Repeat each entry exactly; omit all pictures.

** Opening Data for this exercise block **

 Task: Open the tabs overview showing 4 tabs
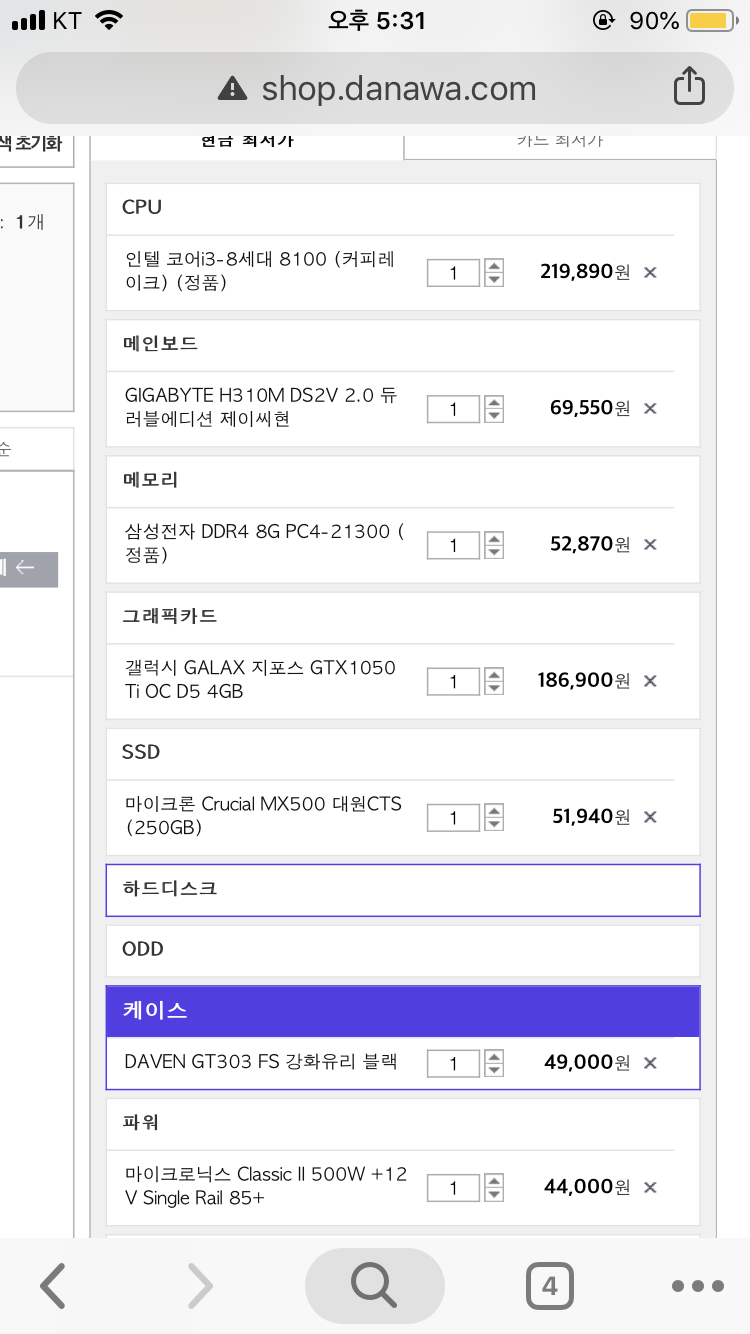pos(549,1286)
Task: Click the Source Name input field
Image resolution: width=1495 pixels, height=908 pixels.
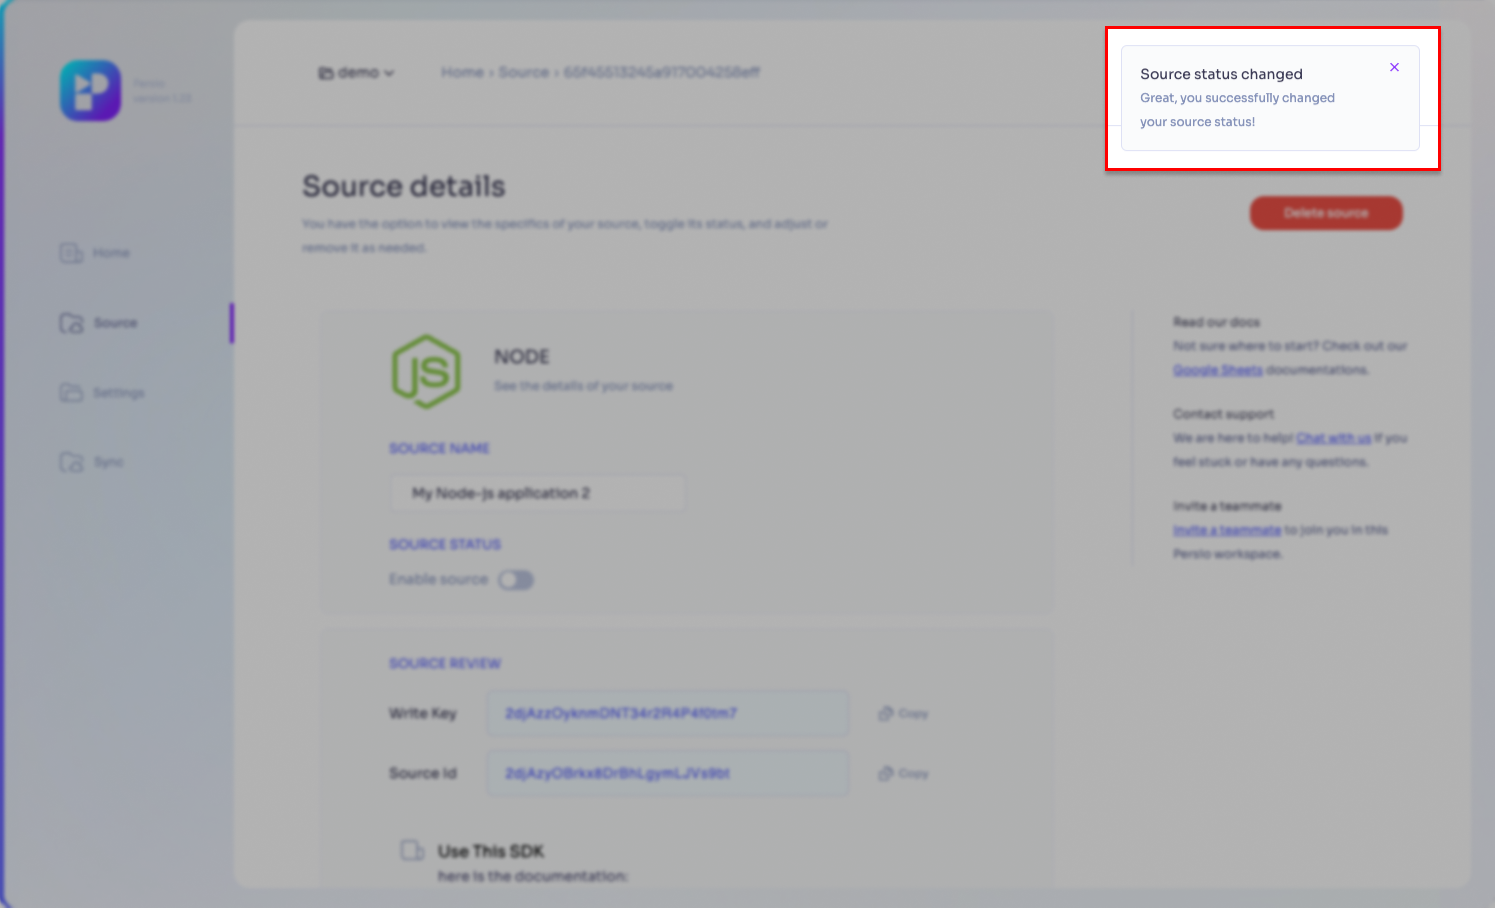Action: coord(537,493)
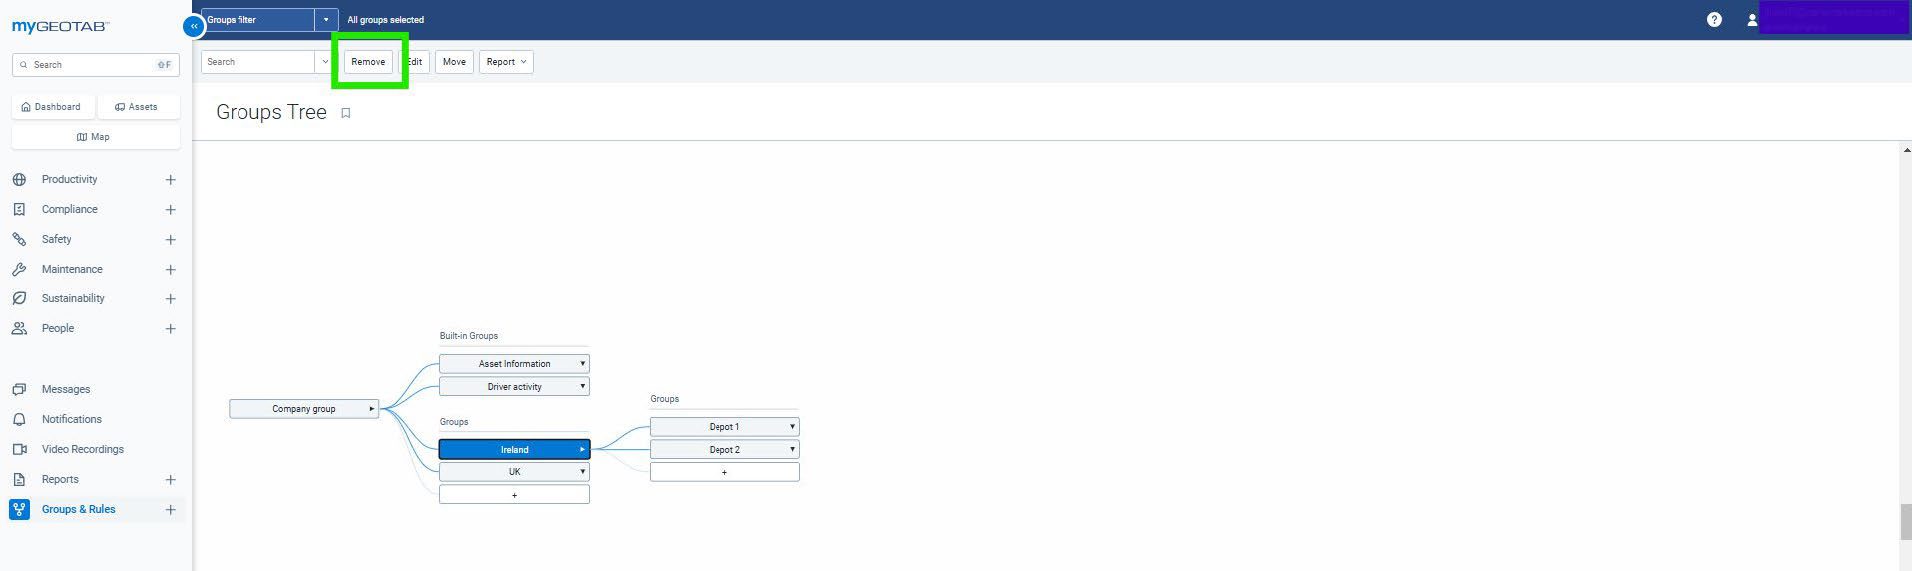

** Closing Data for this exercise block **

Response for this exercise:
 Task: Open the tabs overview showing 4 tabs
pos(549,1286)
Task: Click the Source Name input field
Image resolution: width=1495 pixels, height=908 pixels.
Action: coord(537,493)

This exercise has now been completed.